Its heart breaking and frustrating and this year (year 9 age 13 to 14) has been the worse ever and a real eye opener.


FrauMoose Fri 22-Mar-13 12:47:37

I feel it's better to be slightly unpopular rather than permanently in the middle of friendship dramas. My own daughter was relatively shy at primary school, though she did have a few friends. It's good if girls can be encouraged to have interests beyond popularity - and perhaps make friends with girls (or even boys?) who like the sorts of things that they like. So the friendships are more grounded/earthed Again, perhaps that's something that mothers can attempt to model...

ConferencePear Fri 22-Mar-13 12:47:50

In my experience this seems to be worse in Year 8 than any other year. It can waste an awful lot of school time and is sometimes very cruel.

woopsidaisy Fri 22-Mar-13 12:50:55

I have boys. This an example of friendship drama.
DS- so and so laughed at my picture today. He hurt my feelings!
Me- never mind. (Make sympathetic noises)
Phone rings. It is so and so mum. Would DS like to come to the park?
DS- yeah!!! Woo hoo etc.
all forgotten.
They really do t seem to carry issues over IYKWIM?

woopsidaisy Fri 22-Mar-13 12:51:50

Also, school and I have always encouraged having lots of good friends as opposed to a best friend.

aliasjoey Fri 22-Mar-13 12:53:49

10 year old DD, and it's started getting WORSE in the last year or so. There is a 'Best Friend Forever' drama at least once a week. And although we think it fairly trivial, to them it really is awful; at this age they are just finding themselves and their socialisation with others is all new (I think until recently an adult would sort it out/tell them just to get along/help by making suggestions - now they are at a stage where they're trying to figure it out on their own)

And agree, sometimes I listen and think well you she could have handled that better, but other than gentle advice (which most of the time they won't listen to anyway) all we can do is be a shoulder to cry on. I feel embarrassed having to talk to the teacher when she should be concentrating on her school-work, but learning socialisation skills is part of growing up.

I have encouraged her to not have a 'Best' friend but try and be friends with loads of people; particularly the boys who at this age tend to be a bit less dramatic.

And also agree with MamaBear one or two of the girls in DDs class seem to think that what they see on Eastenders is how they should act in real life. Sorry this is so long. It happened again last night, but all these replies reassure me this is normal. If slightly exhausting. (It drives my DH mad though, cause he really doesn't get the girl thing)

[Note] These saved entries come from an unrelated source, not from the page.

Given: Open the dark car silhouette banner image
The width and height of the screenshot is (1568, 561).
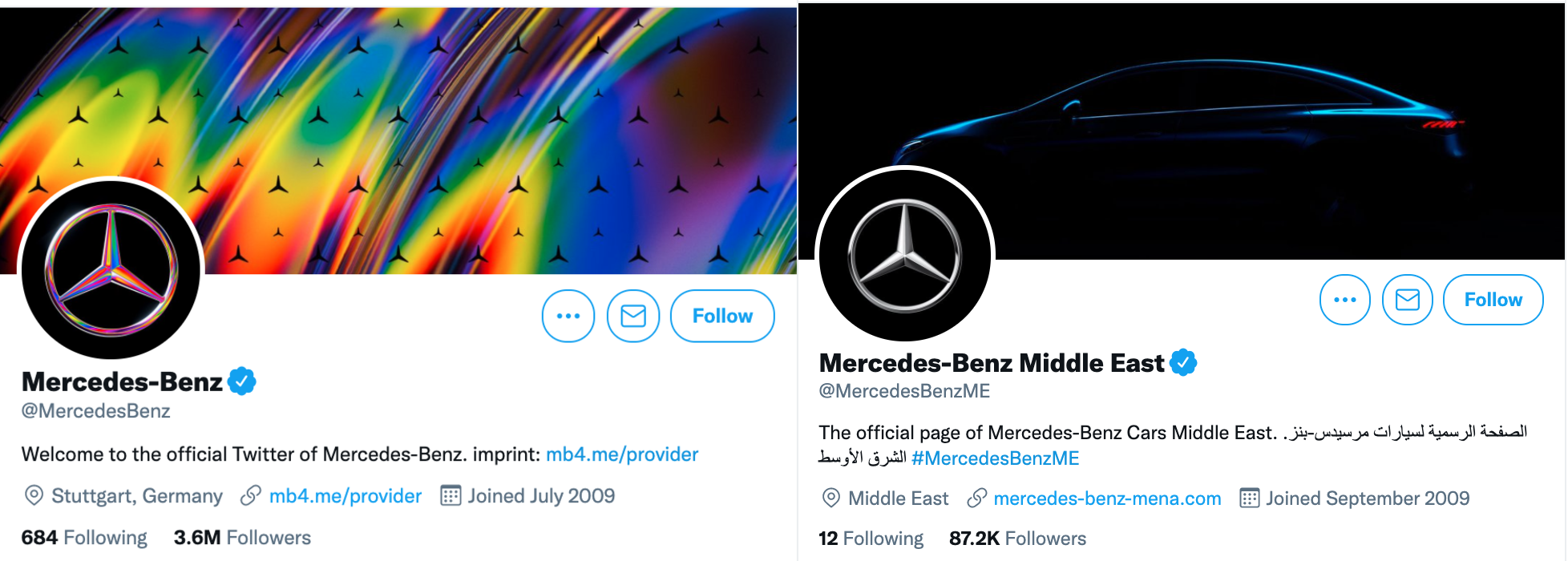Looking at the screenshot, I should 1202,120.
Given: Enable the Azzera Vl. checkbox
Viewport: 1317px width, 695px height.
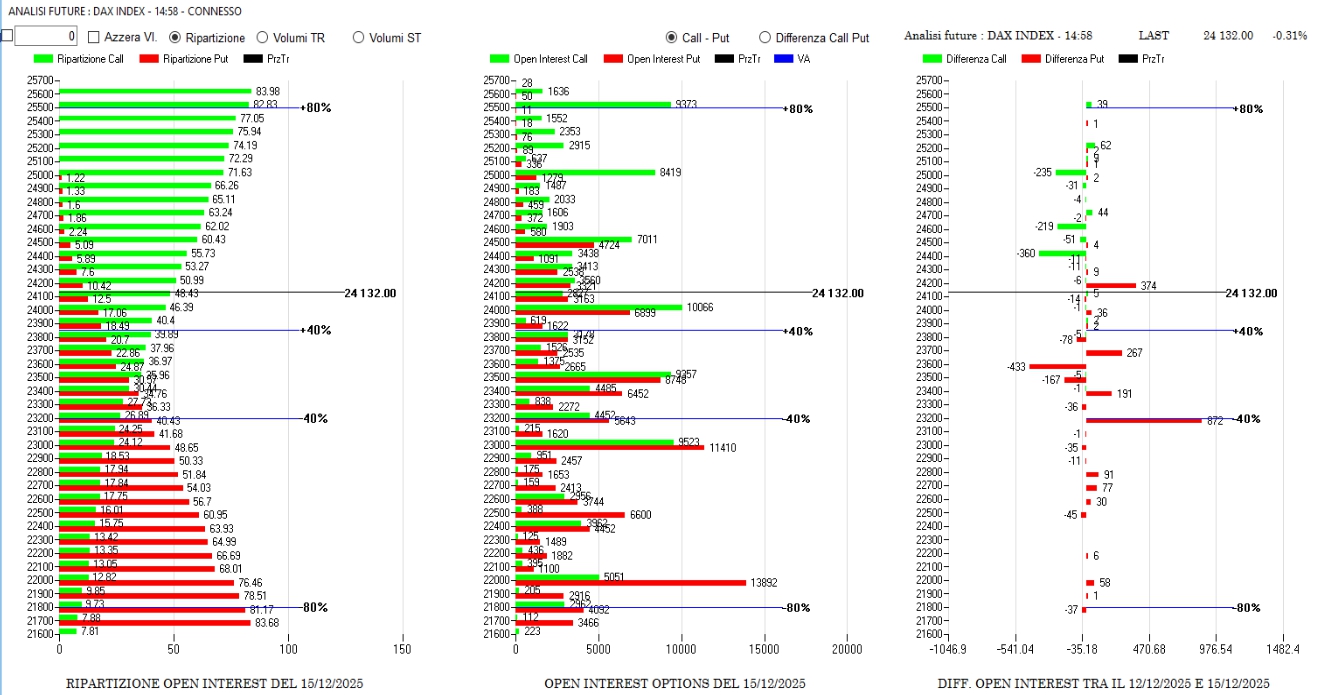Looking at the screenshot, I should click(94, 37).
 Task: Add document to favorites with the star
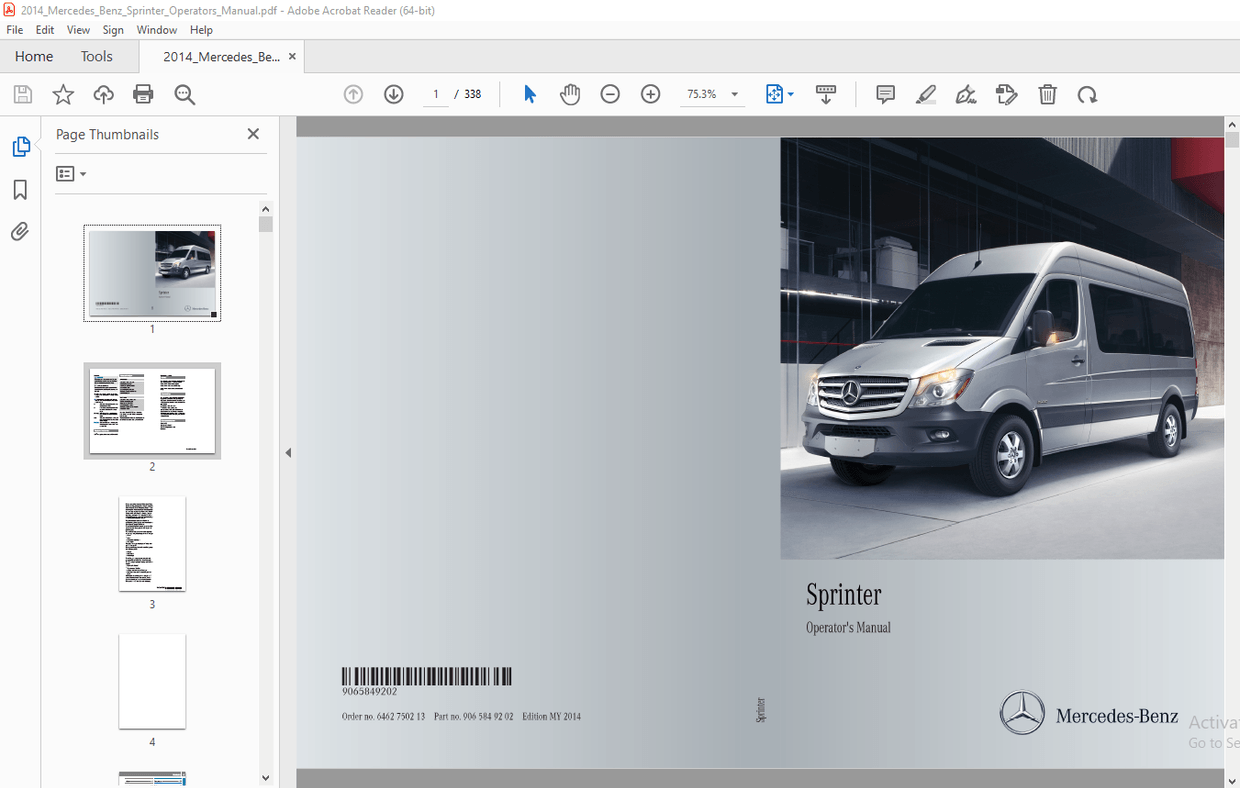tap(63, 94)
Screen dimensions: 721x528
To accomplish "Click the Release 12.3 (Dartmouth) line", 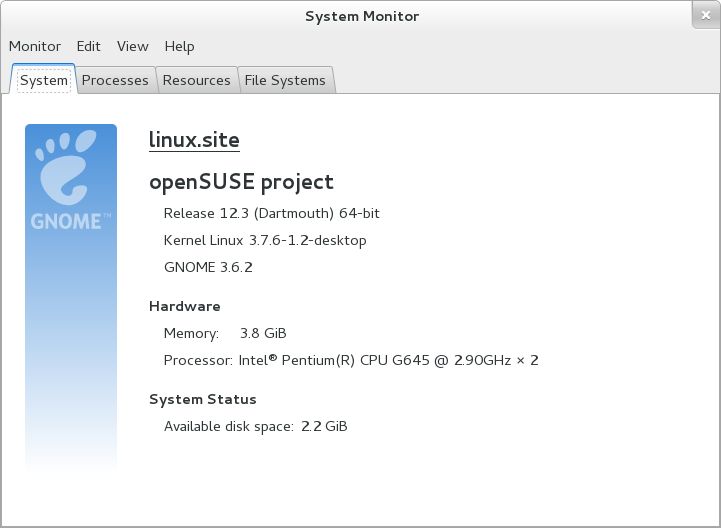I will (271, 213).
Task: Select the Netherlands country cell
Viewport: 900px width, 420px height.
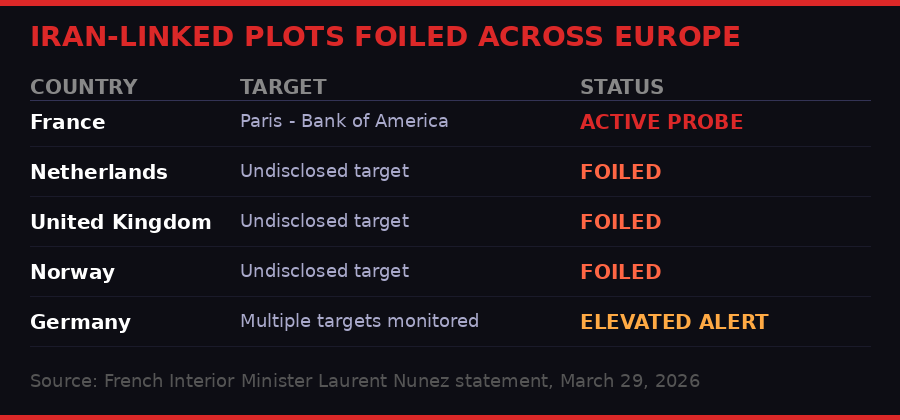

SuburbanRhonda Fri 22-Mar-13 12:59:57

I use a book called "Stick Up for Yourself: Every Kid's Guide to Personal Power and Self-Esteem", when I'm working with especially year 4 girls and their friendship issues. It helps them to know how to manage their feelings, even when they can't change what's happened.

I completely agree that it's better to have lots of friends rather than focus on one or two, but this is not how many girls function. My DS behaves exactly as the poster above, who said hers forgot the fall-out in a trice, whereas girls can stew for England!